European Fund to Attract $394B in Investment to Stimulate Economy

President of the European Commission Jean-Claude Juncker announced on Wednesday a plan to set up a strategic investment fund of over 315 billion euros in the next 3 years to stimulate economic growth and job creation in Europe.
European Fund to Attract $394B in Investment to Stimulate Economy
EU Commission chief Jean-Claude Juncker speaks to unveil a 315 billion-euro investment plan to kickstart the economy, on Nov. 26, 2014, at the European Parliament in Strasbourg, eastern France. Frederick Florin/AFP/Getty Images
Updated:

STRASBOURG, France— President of the European Commission (EC), Jean-Claude Juncker, announced a plan for a strategic investment fund he hopes will grow the EU economy by 315 billion euros ($394 billion) over the next three years.

“Through this package, it is a question of having new winds blowing through Europe, to get some fresh air into the structures, to get some oxygen into the institutions, to make sure that we can build trust again,” Juncker said at a press conference on Wednesday at the European Parliament in Strasbourg.

The investment plan is based on three key elements.

The first one is to set up a new European Fund for Strategic Investments that would provide risk support on long-term investments, and risk financing for small- and medium-sized companies.

Article Quote: European Fund to Attract $394B in Investment to Stimulate Economy

The fund will start with 21 billion euros from the EU budget and the European Investment Bank (EIB), to fund large projects like infrastructure, renewable energy, and education and training. Juncker hopes these investments will have a multiplying effect of 15 over the three years to reach 315 billion euros by 2017.

The second element is to identify projects that would maximize the socio-economic impacts of investment, and to provide the technical and financial assistance to make them viable for private investors.

The third element is to make Europe more attractive for investment by removing regulatory roadblocks across the EU, strengthening the EU’s single economy.

“The investment plan is not a magic wand that will change everything.
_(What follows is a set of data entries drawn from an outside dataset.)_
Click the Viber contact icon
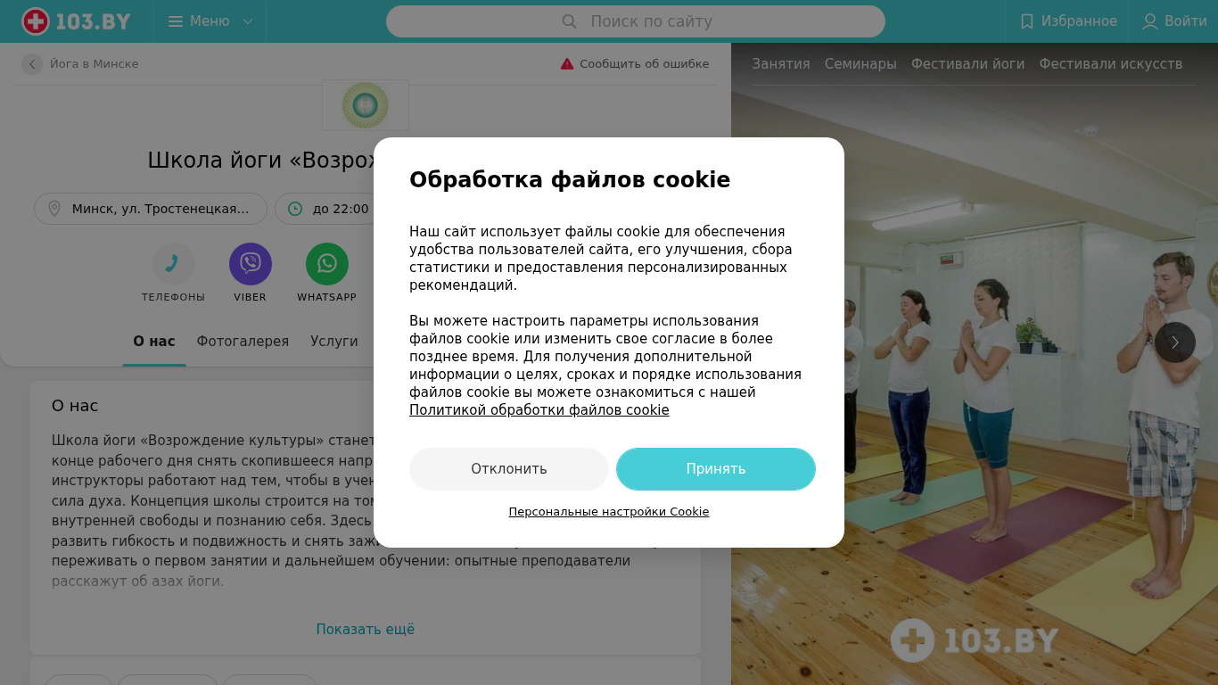Image resolution: width=1218 pixels, height=685 pixels. (251, 264)
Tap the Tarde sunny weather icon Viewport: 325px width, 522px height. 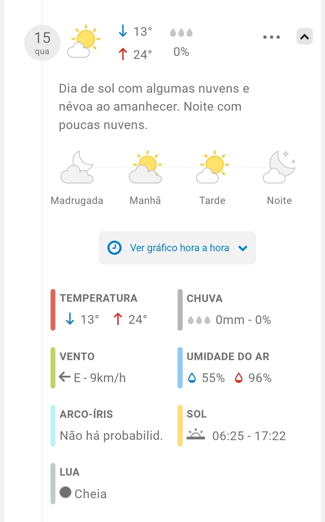[x=212, y=167]
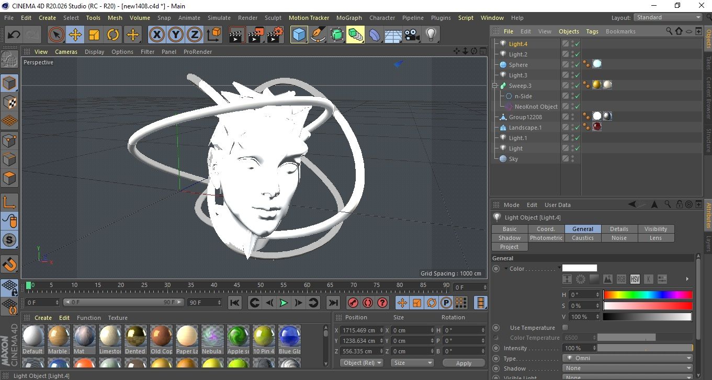This screenshot has width=712, height=380.
Task: Toggle the green checkmark for Light.4
Action: pos(578,44)
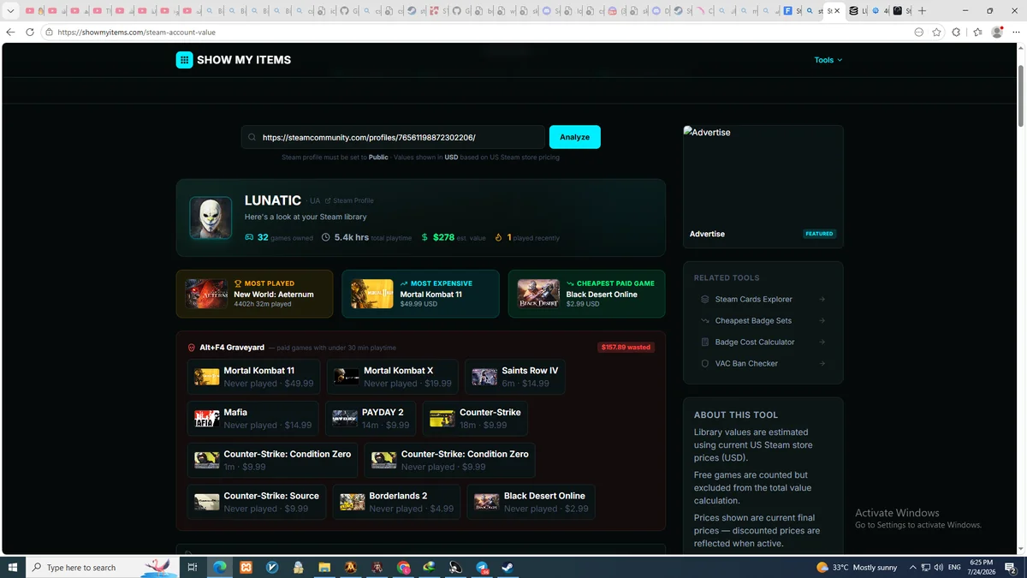
Task: Open the tab search dropdown arrow
Action: tap(10, 11)
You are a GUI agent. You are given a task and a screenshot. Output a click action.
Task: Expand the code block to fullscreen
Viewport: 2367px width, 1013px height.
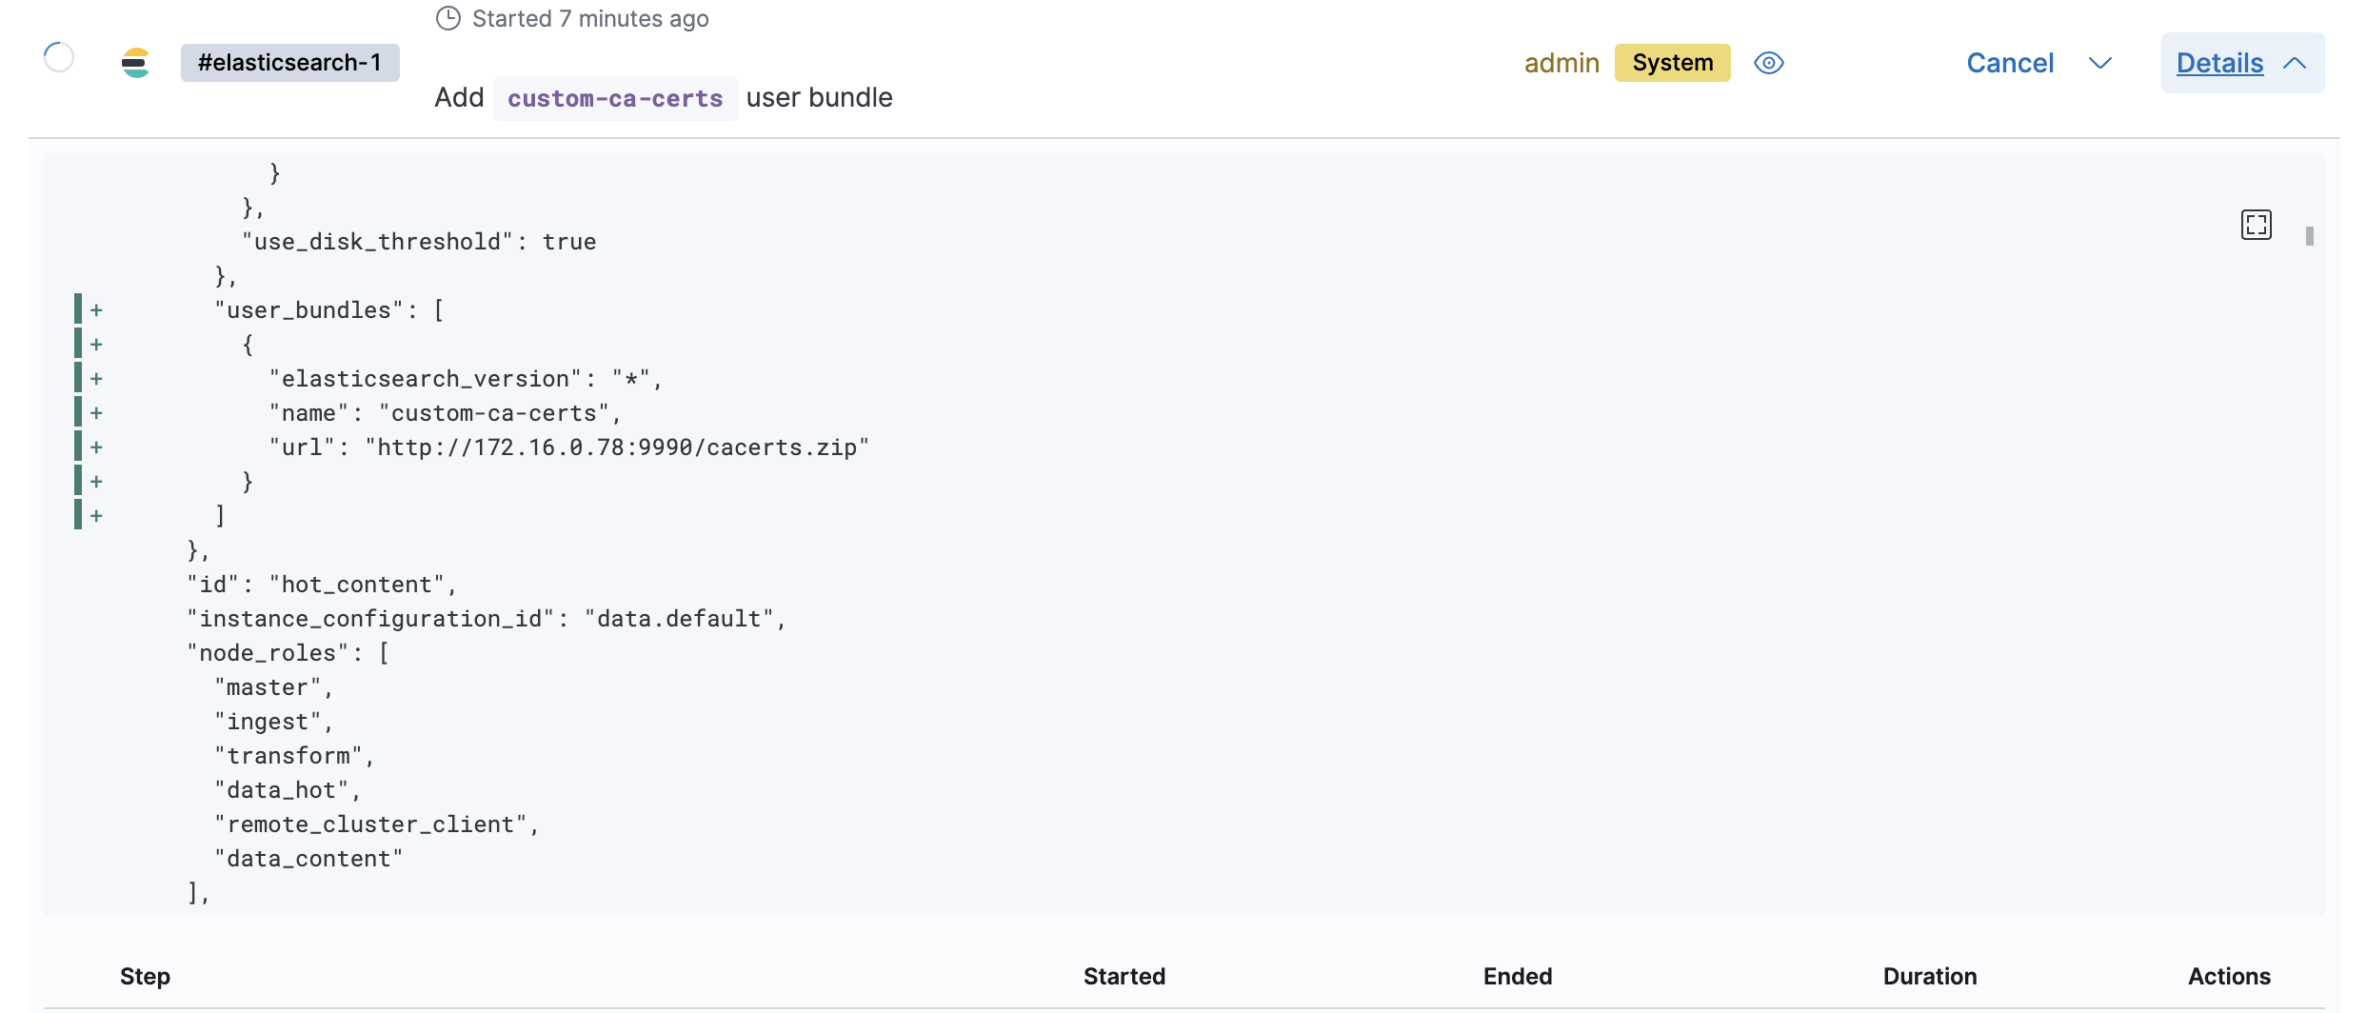(2256, 225)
But if we manage to implement the plan properly and efficiently, we can make a permanent change to positive,” said Jyrki Katainen, vice president of the EC in charge of jobs, growth, investment, and competitiveness.

Reception

The largest political groups in the European Parliament, the EU’s legislative body, offered support for the plan proposed in theory.

“Mobilizing private capital is better than making new debts,” said the chair of the European People’s Party, Manfred Weber, from Germany.
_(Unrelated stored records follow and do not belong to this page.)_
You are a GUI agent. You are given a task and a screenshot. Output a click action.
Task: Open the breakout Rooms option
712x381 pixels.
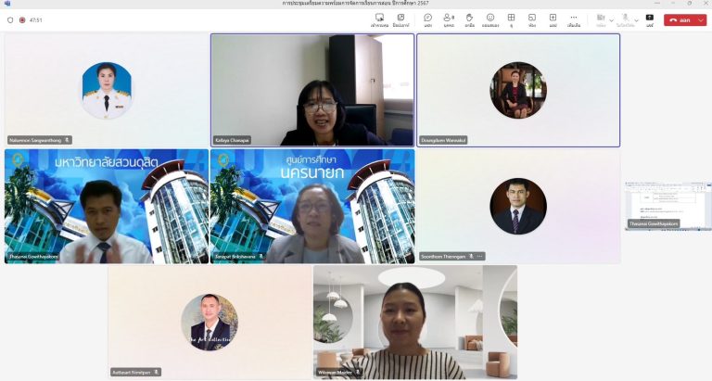click(x=532, y=19)
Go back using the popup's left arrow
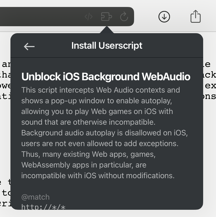The width and height of the screenshot is (216, 217). tap(29, 46)

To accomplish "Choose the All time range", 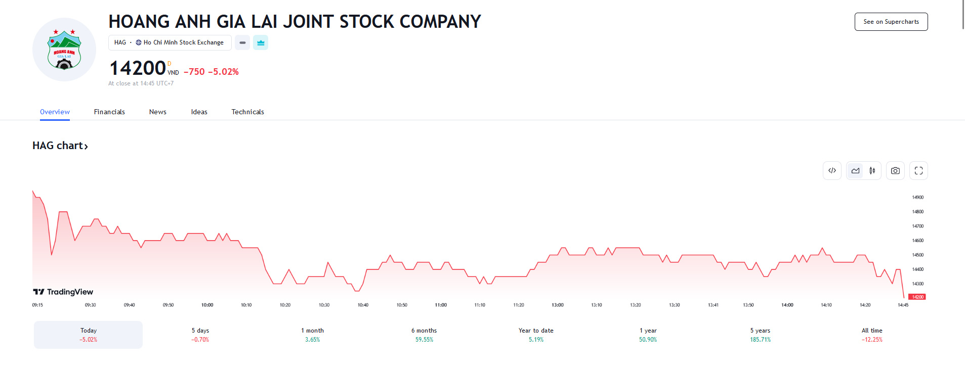I will coord(871,335).
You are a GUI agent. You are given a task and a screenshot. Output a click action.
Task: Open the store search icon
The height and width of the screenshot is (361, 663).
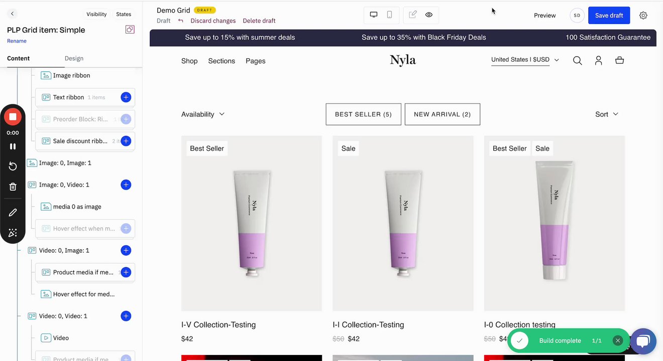(x=577, y=61)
He added that structural reforms are needed to attract investors to what Pope Francis called an “elderly and haggard” European economy during a speech at the EU Parliament on Tuesday.

“If legal proceedings last as long as they do in Italy, if the labor markets are too rigid as in France, and if planning procedures last months and years as they do in my country, then it is hardly surprising that there are no investments,” he said.

“We would have liked more public money, more investment, but this is a good starting point,” said Gianni Pittella of Italy, the leader of Socialist and Democratic group in the European Parliament.

Some critics cite the small amount that the European Commission is able to contribute to the fund, and the difficulty of selecting projects among proposals from EU member states in an equitable manner.

To be successful the plan also relies heavily on private investment, and on private investors taking advantage of the ECs financing.

The plan will be further negotiated between the European Commission, the European Parliament, and the European Council before it is implemented in June 2015.